Exploiting Poisson additivity to predict fire frequency from maps of fire weather and land cover in boreal forests of Québec, Canada. 2016. Marchal, J.; Cumming, S.G.; McIntire, E.J.B. Ecography 39: 001–010.

Year: 2016

Issued by: Pacific Forestry Centre

Catalog ID: 37633

Language: English

Availability: PDF (request by e-mail)

Available from the Journal's Web site.
DOI: 10.1111/ecog.01849

† This site may require a fee

Mark record

Abstract

Predictive models of fire frequency conditional on weather and land cover are essential to assess how future cover-type distributions and weather conditions may influence fire regimes.
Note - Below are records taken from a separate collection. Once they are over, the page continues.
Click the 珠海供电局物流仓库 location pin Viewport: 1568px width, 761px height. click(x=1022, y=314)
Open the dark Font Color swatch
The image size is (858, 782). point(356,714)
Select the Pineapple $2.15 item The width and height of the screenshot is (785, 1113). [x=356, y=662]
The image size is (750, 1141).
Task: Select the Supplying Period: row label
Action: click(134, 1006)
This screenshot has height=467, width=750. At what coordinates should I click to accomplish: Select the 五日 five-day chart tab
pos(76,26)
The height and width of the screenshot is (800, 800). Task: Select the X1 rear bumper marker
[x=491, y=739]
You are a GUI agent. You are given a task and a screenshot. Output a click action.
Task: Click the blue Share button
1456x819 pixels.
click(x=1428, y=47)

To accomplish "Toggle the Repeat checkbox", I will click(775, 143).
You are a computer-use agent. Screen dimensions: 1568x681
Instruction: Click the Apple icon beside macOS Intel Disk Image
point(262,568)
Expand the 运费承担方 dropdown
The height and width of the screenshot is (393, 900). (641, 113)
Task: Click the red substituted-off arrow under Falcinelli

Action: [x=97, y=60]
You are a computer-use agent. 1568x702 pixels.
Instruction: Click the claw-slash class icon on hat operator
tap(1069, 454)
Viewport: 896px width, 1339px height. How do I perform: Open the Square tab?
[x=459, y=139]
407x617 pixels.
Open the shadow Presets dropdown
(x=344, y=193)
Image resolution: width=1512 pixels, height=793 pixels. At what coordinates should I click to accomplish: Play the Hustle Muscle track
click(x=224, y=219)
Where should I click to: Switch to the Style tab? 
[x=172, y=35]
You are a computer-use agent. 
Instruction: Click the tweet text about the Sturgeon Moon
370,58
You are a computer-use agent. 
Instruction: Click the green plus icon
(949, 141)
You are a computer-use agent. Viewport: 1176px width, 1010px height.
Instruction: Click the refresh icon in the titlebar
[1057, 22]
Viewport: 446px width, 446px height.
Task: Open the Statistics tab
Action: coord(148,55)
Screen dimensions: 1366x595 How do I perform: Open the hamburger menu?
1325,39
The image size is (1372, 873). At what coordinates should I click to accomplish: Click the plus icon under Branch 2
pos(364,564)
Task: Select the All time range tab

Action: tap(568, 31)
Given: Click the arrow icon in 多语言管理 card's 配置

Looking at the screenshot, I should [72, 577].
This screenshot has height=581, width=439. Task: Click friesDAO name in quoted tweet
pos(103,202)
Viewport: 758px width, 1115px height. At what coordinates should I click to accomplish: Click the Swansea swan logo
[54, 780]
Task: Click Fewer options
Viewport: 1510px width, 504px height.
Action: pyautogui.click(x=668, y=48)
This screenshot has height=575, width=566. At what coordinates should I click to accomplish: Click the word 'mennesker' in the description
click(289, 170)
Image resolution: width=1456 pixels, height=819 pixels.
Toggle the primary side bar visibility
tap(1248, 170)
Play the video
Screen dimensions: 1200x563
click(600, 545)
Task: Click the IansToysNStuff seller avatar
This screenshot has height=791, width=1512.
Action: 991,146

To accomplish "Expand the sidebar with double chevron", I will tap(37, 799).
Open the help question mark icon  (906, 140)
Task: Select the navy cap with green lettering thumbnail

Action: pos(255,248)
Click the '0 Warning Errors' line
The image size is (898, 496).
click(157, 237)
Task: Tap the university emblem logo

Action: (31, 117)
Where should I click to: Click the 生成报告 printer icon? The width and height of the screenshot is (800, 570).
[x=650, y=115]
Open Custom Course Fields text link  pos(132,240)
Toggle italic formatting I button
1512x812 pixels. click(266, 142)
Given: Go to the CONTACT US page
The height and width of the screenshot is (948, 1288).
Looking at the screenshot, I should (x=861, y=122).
We modelled the effects of bottom-up variables (e.g. land cover) and top-down variables (e.g. fire weather) simultaneously with data aggregated or interpolated to spatial and temporal units of 100 km2 and 1 yr in the boreal forest of Québec, Canada. For models of human-caused fires, we used road density as a surrogate for human access and behaviour. We exploited the additive property of Poisson distributions to estimate cover-type specific fire count rates, which would normally not be possible with data of this spatial resolution. We used piecewise linear functions to model nonlinear relations between fire weather and fire frequency for each cover-type simultaneously. The estimated conditional rates may be considered as expected mean counts per unit area and time. It follows that these rates can be rescaled to arbitrary spatial and temporal extents. Our results showed fire frequency increased nonlinearly as aridity increased and more quickly in disturbed areas than other types. Road density exerted the strongest influence on the frequency of human-caused fires, which were positively correlated with road density. The estimates may be used to parameterize the fire ignition component of spatial simulation models, which often have a resolution different from that at which the data were collected. This is an essential step in incorporating biotic and abiotic feedbacks, land-cover dynamics, and climate projections into ecological forecasting. The insight into the power of Poisson additivity to reveal high-resolution ecological processes from low-resolution data could have applications in other areas of ecology.

Plain Language Summary

Predicting fire frequency into the future is challenging. At the least, the predictions must be sensitive to predictions of future weather and future vegetation. To date, we don’t have good examples of predicting fire frequencies (i.e., how many fires will there be in a given year) that are sensitive to both. Here, we estimate vegetation and weather effects on fires simultaneously for central Quebec boreal forests. For the predictions for human caused fires, we also added road density as a surrogate for human access and behaviour. We show that fire frequency increased as it gets drier, and how it increases. We also showed that disturbed areas are more sensitive to drier conditions. Road density was the most important effect of human caused fires. All of these results will be used in fire prediction models to come soon. This is an essential step in dealing with feedbacks between vegetation, climate and fire in our forecasting models.